You are here: Home > Catacombs > Articles

Acts 2:38 — Holy "Ghost" or Holy "Spirit"?

Editor's Note: This response answers a reader's question concerning the ISV's rendering of Acts 2:38.

What is the difference between the terms "Holy Spirit" and "Holy Ghost" in the New Testament? I use the KJV.

Oh. That explains the question...

And I wonder why other Bibles do not use the title "Holy Ghost" in many instances in the New Testament. For instance...In Acts 2:38 KJV says "ye shall receive the gift of the Holy Ghost" and in other translations it reads "you shall receive the gift of the Holy Spirit" Aren't the two "one and the same?"

Yes.

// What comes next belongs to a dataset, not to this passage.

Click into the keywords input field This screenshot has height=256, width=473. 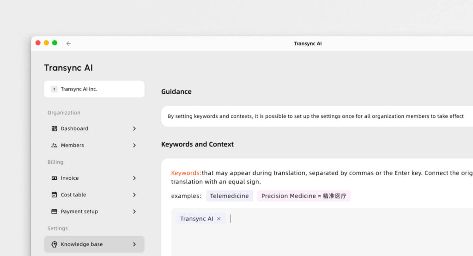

They are one and the same. Sort of...

The difference between the two is that the words "Holy Ghost" as used in the KJV (1611 vintage...) used the 17th century word "ghost", which back then meant "spirit". Over the centuries, the term "ghost" came to connote mainly the soul of a dead person, a disembodied spirit imagined usually as a vague, shadowy or evanescent form, and wandering among or haunting living persons.

To sum up, in modern English the word "ghost" means the spirit of a dead person. That's why virtually all modern English translations use the term "Holy Spirit" to render the biblical language phrases that the KJV translates as "Holy Ghost". The two English terms mean the same thing. It's just that "Holy Ghost" is so 17th century, and "Holy Spirit" is so 21st century. The ISV uses "Holy Spirit" instead of "Holy Ghost".